SUMMARY OF THE NEW LAW
On 21 March 2015, Law No. 4321/2015 was enacted in Greece, which includes, among other tax provisions, the introduction of 26% withholding tax on payments to specified categories in order to allow deductibility of corporate expenses to the payor. The new provision leaves a lot of issues open to interpretation, however it can create significant practical implications at the level of the enterprises.

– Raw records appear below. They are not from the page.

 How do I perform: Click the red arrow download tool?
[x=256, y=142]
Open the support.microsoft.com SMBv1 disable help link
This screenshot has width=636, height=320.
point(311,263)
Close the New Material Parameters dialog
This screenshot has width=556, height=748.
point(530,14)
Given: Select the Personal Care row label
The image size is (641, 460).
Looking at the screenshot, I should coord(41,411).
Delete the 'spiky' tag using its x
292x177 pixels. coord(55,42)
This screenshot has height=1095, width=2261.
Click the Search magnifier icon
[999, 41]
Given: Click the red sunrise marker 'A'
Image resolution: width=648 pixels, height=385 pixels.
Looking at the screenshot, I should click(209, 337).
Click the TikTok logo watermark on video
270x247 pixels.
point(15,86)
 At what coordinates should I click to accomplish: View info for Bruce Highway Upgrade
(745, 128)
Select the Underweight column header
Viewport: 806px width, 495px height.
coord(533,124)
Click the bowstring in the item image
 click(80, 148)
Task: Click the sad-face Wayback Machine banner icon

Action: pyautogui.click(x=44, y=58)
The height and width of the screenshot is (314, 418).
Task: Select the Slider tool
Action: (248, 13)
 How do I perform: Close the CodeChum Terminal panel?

A Ministerial Decision is expected to be issued, which should resolve all the open issues and possibly abolish the obligation for the withholding of 26% tax in clear cases of “ordinary” transactions.
2. Who is affected?
The new provision states that corporate expenses paid to individuals or entities, shall not be recognized as deductible, in case those individuals or legal persons (entities), are:
(a) tax residents in a “non – cooperative state”, (as stipulated in article 65 of the corporate income tax code)
(b) tax residents in a “country with beneficial tax regime” (as stipulated in article 65 of the corporate income tax code)
(c) are “de facto” associated companies, without the taxpayer being compliant with the transfer pricing documentation rules at the time of the transaction or the issuance of the respective invoice
(d) do not have the required organization and substance (either on their registered seat or to an affiliated entity) to perform the business activity for which the invoice was issued
An important issue to be considered and clarified is whether these expenses include purchases of products, raw materials fixed assets, etc.
3. What article 65 of the Greek corporate income tax code provides?
The introduction of article 65 was made in connection with the introduction of article 66, which deals with the Controlled Foreign Corporation (“CFC”) rules in Greece.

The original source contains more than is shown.